Figure 3.. Manhattan Plot of the Genome-Wide Association Study of Epicardial and Pericardial Adipose Tissue in UK Biobank

A genome-wide association study of the combined area of epicardial and pericardial adipose tissue was performed in 41 494 UK Biobank participants. Each variant is plotted as a data point, with the corresponding −log₁₀(P) shown on the y-axis and the genomic position shown on the x-axis grouped by chromosomes. The genome-wide significance threshold (P = 5 × 10⁻⁸) is shown with a darker dashed line and a suggestive threshold (P = 1 × 10⁻⁵) is shown with a lighter dashed line. Genomic loci with at least 1 variant reaching genome-wide significance are labeled with the name of the nearest gene, and all variants within 500 kilobases of the lead variant are colored in a darker blue for visualization purposes. The y-axis is truncated to only show variants with a P value ≤.1.

Figure 4.. Associations of a Polygenic Score for Epicardial and Pericardial Adipose Tissue (EPAT) With Cardiovascular Diseases in FinnGen

A polygenic score (PGS) for the combined area of EPAT was constructed using the PRS-CS tool, which infers posterior effect sizes for polygenic risk scores (PRS) under continuous shrinkage (CS) priors, based on summary statistics from the genome-wide association study of EPAT in UK Biobank and subsequently applied to 453 733 participants in the FinnGen study. A, The associations of the EPAT PGS with cardiovascular diseases were evaluated using logistic regression models with sex, age at the end of study follow-up or death, genomic principal components 1 to 5, and the genotyping array as basic covariates. B, The associations of the EPAT PGS with cardiovascular diseases were examined including body mass index (BMI) as an additional covariate. Odds ratios (ORs) are shown per SD increment in EPAT PGS.
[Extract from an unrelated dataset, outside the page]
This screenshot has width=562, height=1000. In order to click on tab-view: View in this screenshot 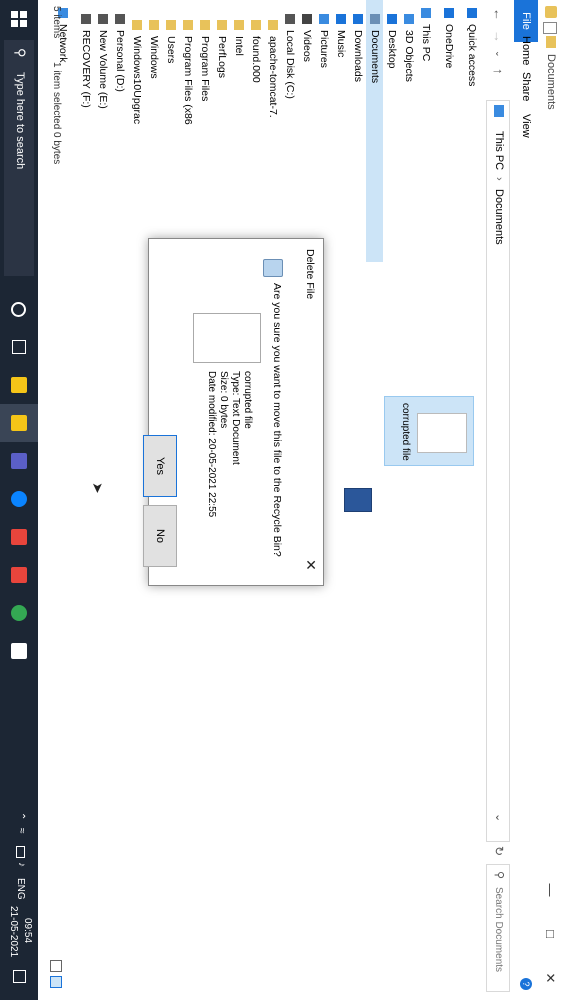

Figure 5.. Incident Disease Associations of Epicardial and Pericardial Adipose Tissue (EPAT) and Abdominal Visceral Adipose Tissue (VAT) in a Joint Model

The associations of the combined area of EPAT and the volume of abdominal VAT with incident diseases were tested using Cox proportional hazards models with time from imaging to diagnosis or censoring as the outcome and EPAT, VAT, sex, and age as the predictors. A, Hazard ratios (HRs) are shown separately for EPAT (in SD units). B, HRs are shown separately for VAT (in SD units). Participants with the corresponding prevalent disease at the time of imaging were excluded from analyses.